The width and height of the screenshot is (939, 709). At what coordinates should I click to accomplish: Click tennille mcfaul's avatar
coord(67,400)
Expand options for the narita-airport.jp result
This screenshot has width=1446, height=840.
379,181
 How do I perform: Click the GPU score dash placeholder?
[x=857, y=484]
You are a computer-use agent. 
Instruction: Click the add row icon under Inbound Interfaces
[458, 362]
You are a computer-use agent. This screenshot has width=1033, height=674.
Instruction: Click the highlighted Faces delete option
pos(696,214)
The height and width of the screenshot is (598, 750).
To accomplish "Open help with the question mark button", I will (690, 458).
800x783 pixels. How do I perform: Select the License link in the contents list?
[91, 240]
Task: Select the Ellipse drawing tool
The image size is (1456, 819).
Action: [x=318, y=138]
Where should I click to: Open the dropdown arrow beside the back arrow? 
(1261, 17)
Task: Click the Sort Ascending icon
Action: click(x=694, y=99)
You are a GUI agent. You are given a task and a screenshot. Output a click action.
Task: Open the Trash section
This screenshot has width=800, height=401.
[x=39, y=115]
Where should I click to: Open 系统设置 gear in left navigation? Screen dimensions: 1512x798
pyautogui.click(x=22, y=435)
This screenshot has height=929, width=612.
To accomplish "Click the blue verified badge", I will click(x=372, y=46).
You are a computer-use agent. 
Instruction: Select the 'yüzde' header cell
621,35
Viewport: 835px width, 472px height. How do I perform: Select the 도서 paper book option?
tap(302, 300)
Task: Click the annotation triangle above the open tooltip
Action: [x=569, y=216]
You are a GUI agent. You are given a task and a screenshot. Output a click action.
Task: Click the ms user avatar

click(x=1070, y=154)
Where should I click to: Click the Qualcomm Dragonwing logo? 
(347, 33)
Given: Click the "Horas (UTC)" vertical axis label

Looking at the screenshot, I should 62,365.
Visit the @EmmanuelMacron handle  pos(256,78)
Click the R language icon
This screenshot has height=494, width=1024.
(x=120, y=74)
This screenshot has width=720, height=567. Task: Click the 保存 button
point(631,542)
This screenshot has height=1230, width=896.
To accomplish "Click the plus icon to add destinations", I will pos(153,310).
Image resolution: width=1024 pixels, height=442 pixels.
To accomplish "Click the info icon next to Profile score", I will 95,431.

▸ **THE PROBLEM**: Repeat verbatim every line from the one containing "This screenshot has height=1230, width=896." up to and including the last line of the items.

▸ **RESULT OF THE TASK**:
This screenshot has height=1230, width=896.
To accomplish "Click the plus icon to add destinations", I will pos(153,310).
Image resolution: width=1024 pixels, height=442 pixels.
To accomplish "Click the info icon next to Profile score", I will 95,431.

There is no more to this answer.